Just like a ramp could be accessible for one wheelchair user but too steep for another, three people with low vision could have differing requirements: one might prefer to zoom text at 400% while another might prefer to use High Contrast mode, and a third might combine High Contrast and text zoomed to 200%.

I all too often hear developers say that they built an “accessible” site. That site turns out to be quite screen reader friendly, but maybe not accessible to everyone. We must remember sighted people relying on keyboard, or keyboard-like devices such as switches. We should also think about people with cognitive impairments or learning disabilities. There are many groups with various impairments that have differing accessibility needs. Writing a detailed list of every possible permutation of how people’s impairments affect their use of the web is beyond my scope. But here are a few situations to consider:

  • Cerebral palsy can make fine movements like controlling a mouse difficult (think small checkboxes)
  • Paralysis after a stroke or spinal cord injury may make one’s movement slower or harder to control.
  • Cognitive impairments could make it harder to read complex text.
  • Low vision can make it difficult to perceive text with insufficient colour contrast.
  • Being Deaf or hard-of-hearing make it nearly impossible to understand videos that aren’t captioned.
  • A traumatic brain injury can make it harder to concentrate or make you tired very easily, making it harder to understand large complex pages.
  • ADHD can make it difficult to focus on pages with scrolling text or automated carousel or pop-up windows.

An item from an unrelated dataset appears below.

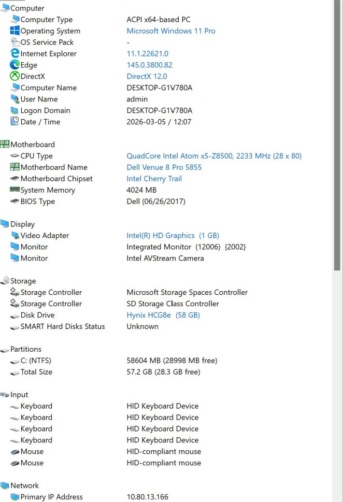The image size is (343, 502).
Task: Open the Microsoft Windows 11 Pro link
Action: pyautogui.click(x=171, y=31)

Accessibility isn’t just for people with disabilities

Curb cuts help wheelchair users. But they also help parents pushing strollers, kids on skates, or tradesmen pulling dollies loaded with tools or goods. The reality is that accessibility, whether online or in the real world, helps a wide variety of people, with and without impairments.

Here is a list similar to the one above, but for people without disabilities:

  • Small checkboxes on your phone or tablet are difficult to tap on if you have big fingers.
  • Interacting with a site on your phone while on the bus can make your movements harder to control.
  • Non-native speakers will benefit from Plain Language.
  • Looking at your phone in bright sun can make it difficult to perceive text with insufficient colour contrast.
  • Open plan work environments can make it difficult to understand video tutorials that aren’t captioned.
  • Pregnancy can make it harder to concentrate or make you tired very easily, making it harder to understand large complex pages.
  • Young children playing nearby or colleagues in open plan office can make it difficult to focus on page with scrolling text or automated carousel or pop-up windows.

Note: Many of these exemples talk about mobile phone users. In 2015, the number of mobile-only internet users became greater than the number of desktop-only internet users in the US.

Inclusion vs Accessibility

We need to think about inclusion rather than about specific disability accessibility needs. And inclusion means, among other things, making sure everyone is welcome and can use our sites. You’ll have seen from the list above that many barriers for people with disabilities on the web also impact visitors without disabilities. Accessibility benefits everyone. This is why I prefer to think about Universal Design and inclusion rather than just accessibility.